Words by David Jenkins

Group of people dressed in elaborate costumes, possibly for a parade or celebration, posing on a city street with buildings in the background.
Group of people dressed in elaborate costumes, possibly for a parade or celebration, posing on a city street with buildings in the background.
Brazil’s Kle­ber Men­donça Fil­ho returns with this extreme­ly charm­ing per­son­al sur­vey of the grand pic­ture palaces of Recife.

As Bal­ti­more is to John Waters, or Rome is to Fed­eri­co Felli­ni, or Ore­gon is to Kel­ly Reichardt, that’s what the sun­ny Brazil­ian state of Recife is to film­mak­er Kle­ber Men­donça Fil­ho, as proven in this com­plete­ly charm­ing cine-jaunt though the community’s cin­e­mas and the director’s own fam­i­ly home. It’s a place he describes as smelling like fruit and piss, and it was one of the main char­ac­ters” in films such as 2008’s Neigh­bour­ing Sounds and 2016’s Aquarius.

The title alludes to a pho­to­graph that Men­donça Fil­ho one took inside his liv­ing room which con­tained a blurred fig­ure who most cer­tain­ly wasn’t stand­ing in front of the cam­era when he clicked the shut­ter. Yet it also refers to the idea of ghost­ly struc­tures, of places that once were teem­ing hubs of activ­i­ty and excite­ment, and are now lit­tle more than over-sized tomb­stones lit­tered on the land­scape – a feast for the encroach­ing ter­mite armies or, even worse, com­mer­cial developers.

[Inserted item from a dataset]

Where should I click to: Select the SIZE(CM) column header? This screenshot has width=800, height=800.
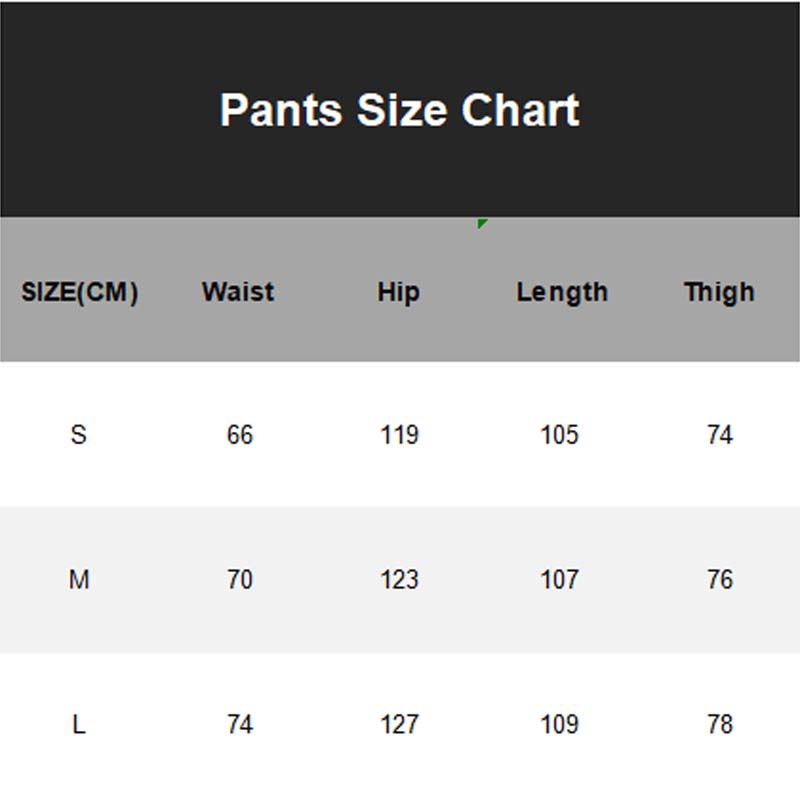pyautogui.click(x=80, y=293)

In com­par­ing and con­trast­ing con­tem­po­rary streets and build­ings with var­i­ous depic­tions in pho­tographs and on film, Pic­tures of Ghosts offers a per­son­al­ly-skewed doc­u­ment of vibrant social his­to­ry, one which attempts to deal with a fluc­tu­at­ing urban topog­ra­phy through the lens of time. 

The first of three chap­ters deals with the fam­i­ly apart­ment the film­mak­er lived in for close-to 40 years, a small but char­ac­ter­ful abode which under­went a num­ber of facelifts in order to roll with the ever-chang­ing envi­ron­ment. It act­ed as both liv­ing space and film set, a place where he and his friends would make movies armed with only a cam­corder, bound­less imag­i­na­tion and, appar­ent­ly, plen­ti­ful access to gun­shot squibs.

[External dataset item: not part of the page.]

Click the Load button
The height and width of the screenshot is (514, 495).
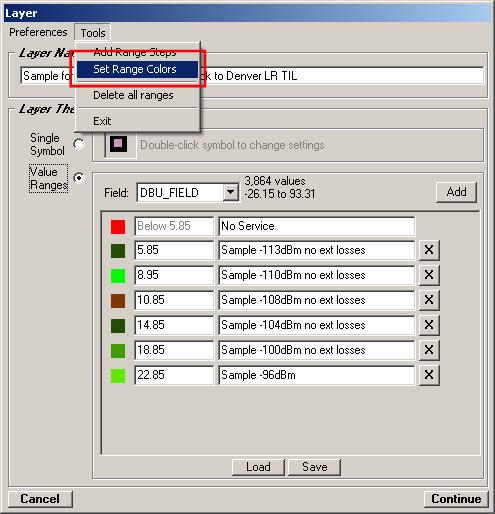pos(258,467)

The sec­ond chap­ter offers a tour of local pic­ture palaces, the major­i­ty of which remain as crum­bling ruins or have been recy­cled as grim-look­ing appli­ance stores or mega church­es. We meet Alexan­dre, pro­jec­tion­ist at the long-since-shut­tered Tri­anon cin­e­ma, and star of one of Men­donça Filho’s for­ma­tive doc­u­men­taries. He talks of his dis­taste for The God­fa­ther, and is unwor­ried by the fact that his first boss was most like­ly a Nazi, as the cin­e­ma was ini­tial­ly planned and designed as one of Joseph Goebbels’ UFA pro­pa­gan­da outposts.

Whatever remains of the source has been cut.